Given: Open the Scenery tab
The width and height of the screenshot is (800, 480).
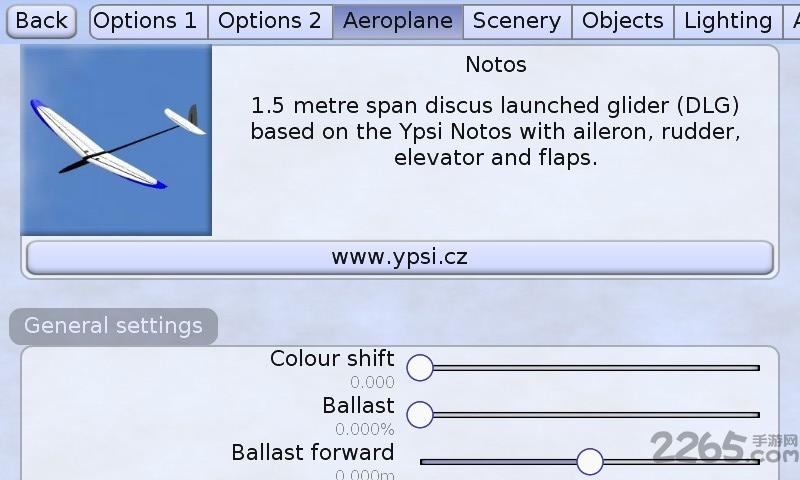Looking at the screenshot, I should 517,21.
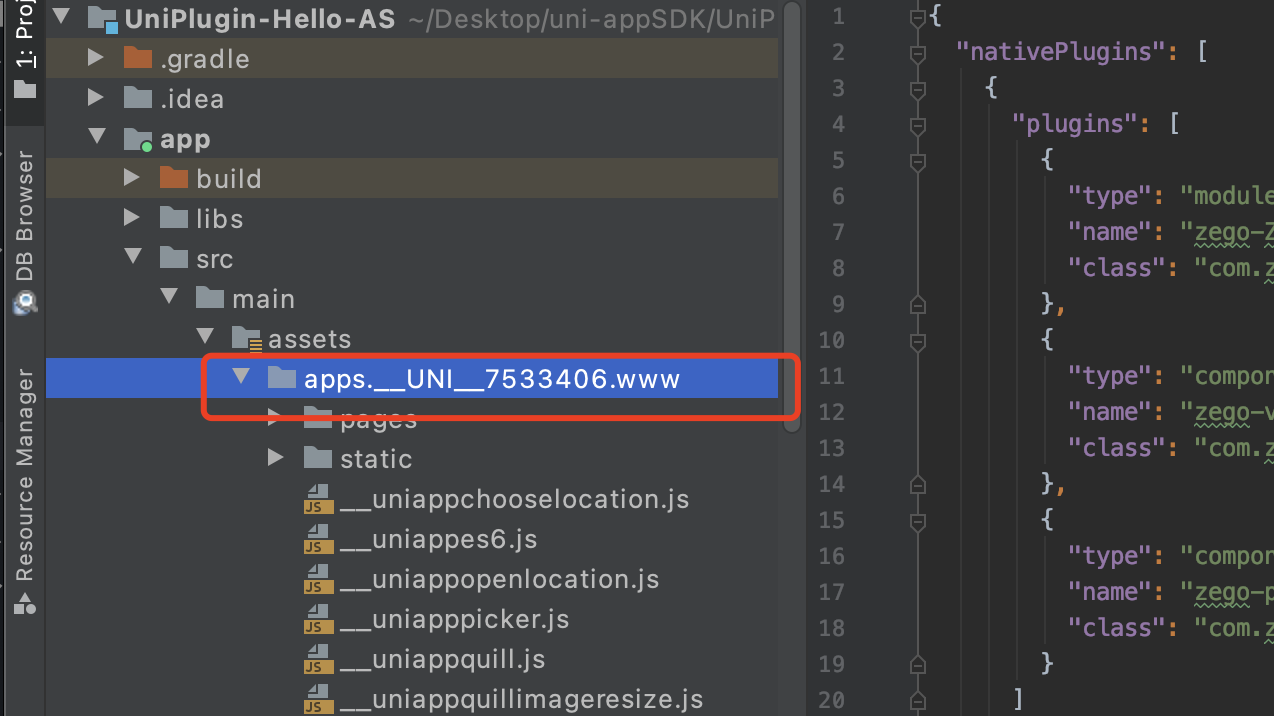The width and height of the screenshot is (1274, 716).
Task: Click the __uniapppicker.js JavaScript icon
Action: [318, 619]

◆ Stated goal
Could you reproduce every line of the records above word for word, leaving the pictures out of your answer?

◆ Task solution
Given: Open the Scenery tab
The width and height of the screenshot is (800, 480).
Looking at the screenshot, I should 517,21.
The width and height of the screenshot is (1274, 716).
Task: Click the __uniapppicker.js JavaScript icon
Action: [318, 619]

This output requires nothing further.